• _EXCERPTED TEXT_:

---*---

# think this will keep things warm enough?



## simple (Nov 4, 2011)

This isn't catering, really, but this forum seemed the most logical place.

I'm taking some pulled pork into work next week, and the plans for reheating it have fallen through.  That leaves me with two options that I can see:

 1.  Nuke it
	

	
	
		
		



		
			






 when we're ready for it

  2.  reheat it on high in a crock pot, put the pot in a cooler and pack hot towels around it.  

Neither sounds like a great solution to me, but that's all I've come up with.  Any other ideas?

Thanks.


----------



## oldschoolbbq (Nov 4, 2011)

Simple, I smoke,pull and refridgerate PP all the time,then place in slowcooker with finishing sauce at low(you would not belive how hot it will be at lunch,even if you start the warm-up when you get there,does it quick and the flavor is not messed with like nukeing .

If you have even 4hrs.,on low will get you from the fidge state.

Hope this helps,and.........


----------



## pineywoods (Nov 4, 2011)

I agree with Stan take the crock pot and plug it in leave it on low and it will heat up fine. If you happen to have an electric rice steamer they work great as well


----------



## simple (Nov 5, 2011)

Sorry.  I didn't make myself very clear.  I'm not going to have access to an outlet.  Long story, very regimented, policied-to-death employer.  This seems to be a whole new idea for them.   I get a lot of blank stares...  everybody around here just nukes stuff.  I'll do it if that's my only choice, it just rankles to have to degrade my product that way...  Outside of melting butter for popcorn, and boiling water quickly, I don't have much use for a microwave

If I have it good and hot, put the crock in a cooler, surround it with hot towels, think it will stay warm enough for about 4 hours?  I know I can keep a whole butt hot for 6 hour or more in the same cooler, but I know the shredded meat won't hold heat as well as a solid chunk.


----------



## supercenterchef (Nov 13, 2011)

I can't seem to find the info now, but I remember Alton Brown doing what you describe with the towels, cooler...BUT  he wrapped bricks heated in an oven in aluminum foil, then in towels and put that in the cooler to keep stuff warm for hours...


----------

---*---

• _DATASET EXTRACT_:

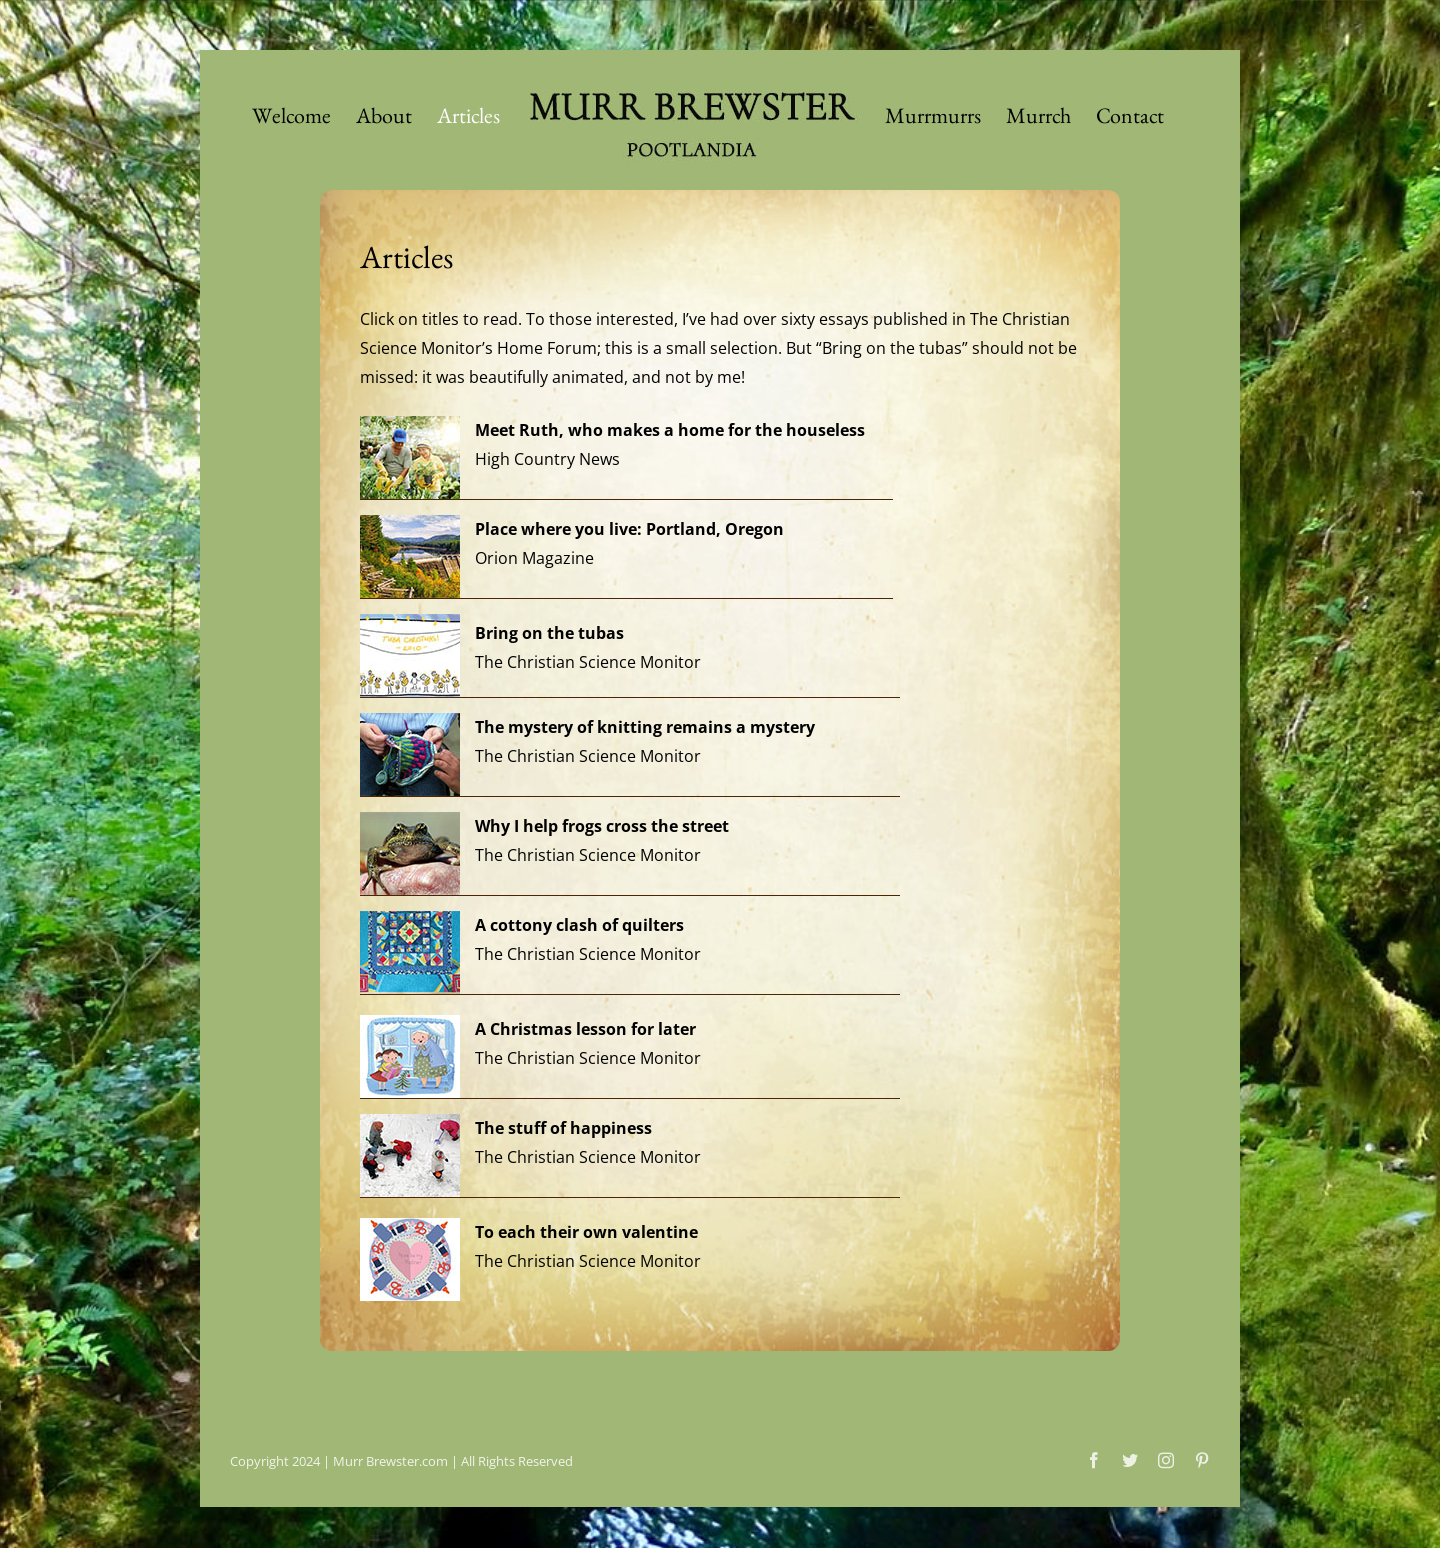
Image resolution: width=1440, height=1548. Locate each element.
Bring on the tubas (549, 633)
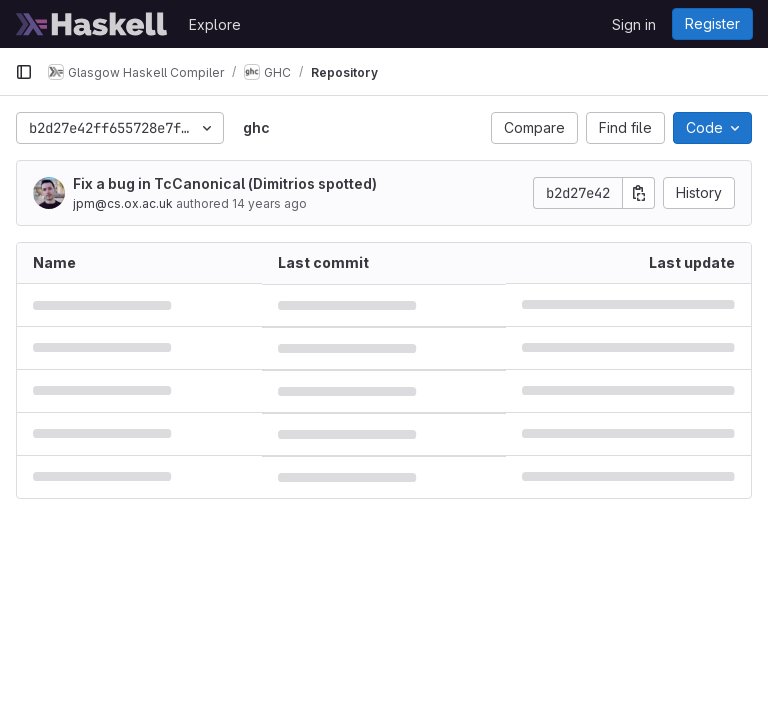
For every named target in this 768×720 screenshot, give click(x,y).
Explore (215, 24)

---*---

• _PROBLEMS TO WORK ON_:
**A)** Using the pulled pork thread, mark each statement yes or no and quote the words that decide it. (i) The person who started the thread says shredded meat holds heat better than a whole butt. (ii) pineywoods says an electric rice steamer also works well. (iii) supercenterchef recalls Alton Brown wrapping oven-heated bricks in aluminum foil.
**B)** List every username that posts in the pulled pork thread.

• _EXPECTED OUTPUTS_:
**A)**
(i) No: "I know the shredded meat won't hold heat as well as a solid chunk."
(ii) Yes: "If you happen to have an electric rice steamer they work great as well"
(iii) Yes: "he wrapped bricks heated in an oven in aluminum foil"

**B)** simple, oldschoolbbq, pineywoods, supercenterchef